EVERETT — After a month at anchor, the motor vessel Destiny was in need of a good scrubbing.
There to answer the call with a stiff mop and brush was Kelly Jane Heindel, founder of Green Heron Boat Detail.
Heindel, clad in olive-green rubber boots and overalls, climbed aboard the 40-foot yacht, ready with the elbow grease.
“It will take me about three or four hours to finish,” she said over the scruff, scruff, scruff of the short-handled dish brush she began pushing across the deck.
The Everett company offers interior and exterior boat cleaning, vessel checks and full details, from the wheelhouse to the waterline.
On the dock, her dog, Josie, a chocolate Labrador, “the dock troll,” kept watch.
“She helps me take a break. Sometimes I work, work, work,” said Heindel, a stickler for detail who promises to “break out the toothbrushes!” when required.
The worst time of the year for cars and boats? “When the birds are feasting on blackberries,” she said. “Their poop sticks to everything.”
Looks aren’t everything, she said.
“It’s not just about keeping your boat looking pretty and shiny — the sun can do a lot of damage,” Heindel said.
Fiberglass vessels, in particular, need regular washing and waxing to keep the protective top coat intact. The top layer, known as the gelcoat, protects the fiberglass and other materials from sun and water damage.

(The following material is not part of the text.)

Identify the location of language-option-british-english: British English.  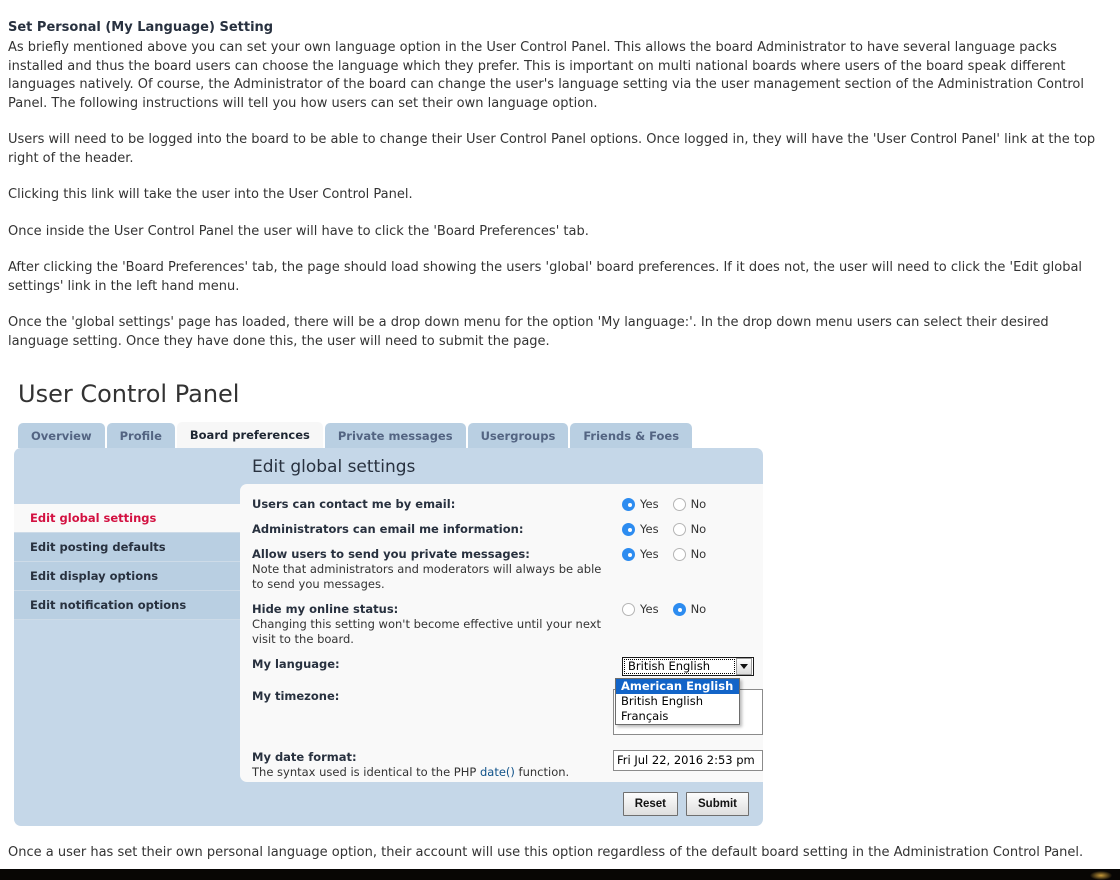
(678, 702).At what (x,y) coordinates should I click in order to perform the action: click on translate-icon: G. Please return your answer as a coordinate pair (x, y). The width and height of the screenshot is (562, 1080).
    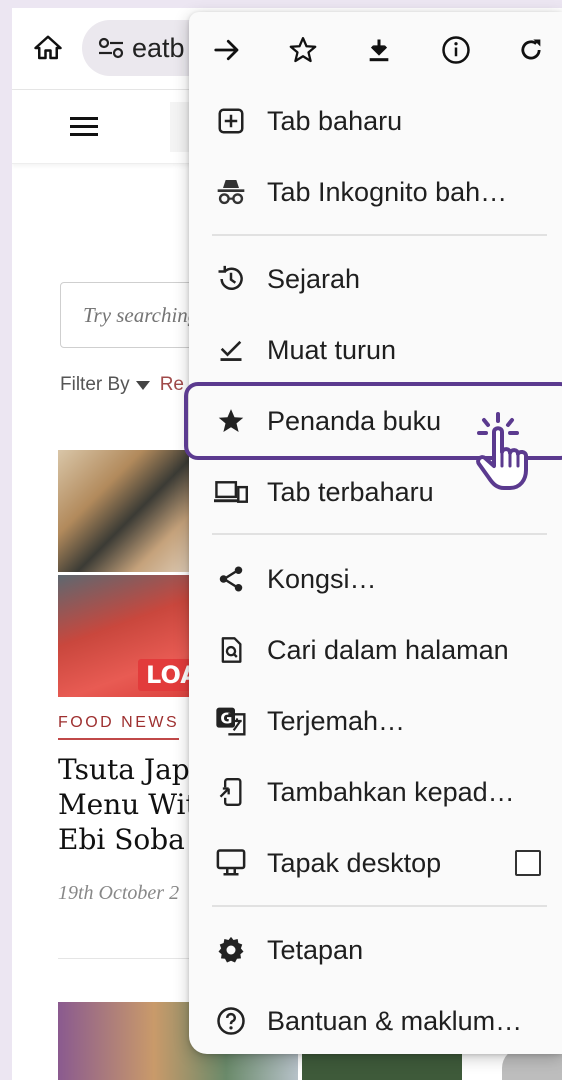
    Looking at the image, I should click on (231, 721).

When salt dries on the surface and stays there it can cause the gelcoat to turn yellow and crack, Heindel said.
“You want to keep the shine on a boat so that it reflects the UV rays,” she explained.
Heindel, 31, who’s never been one for desk jobs, founded Green Heron six years ago.
She was 25 and determined to strike out on her own.
At that point, she’d already racked up a couple years of experience cleaning boats.
“I decided to jump in and start my own business,” Heindel said. “I said to myself, ‘I can do that!’”
A side hustle helped her stay afloat. “I took a job as a waitress and kept at it,” she said.
A customer introduced her to Performance Marine at the Port of Everett, and Heindel began doing detail work for them.
“She does a really good job,” said Dave Bowen, service advisor at Performance Marine.
And that brings her to her wish: She’d like to expand her business and add employees.
“There’s no shortage of work there,” said Heindel, gesturing toward the Everett marina. With some 2,300 boats, it’s the largest public marina on the West Coast.
“I could use eight to 10 people,” she said.
But through the years there have been few takers.
“It’s a physically demanding job. It’s hard to find good, reliable people with an eye for detail,” Heindel said.
On the plus side: “It’s outdoors. You keep moving. The day goes fast. It’s a nice community down there at the marina.”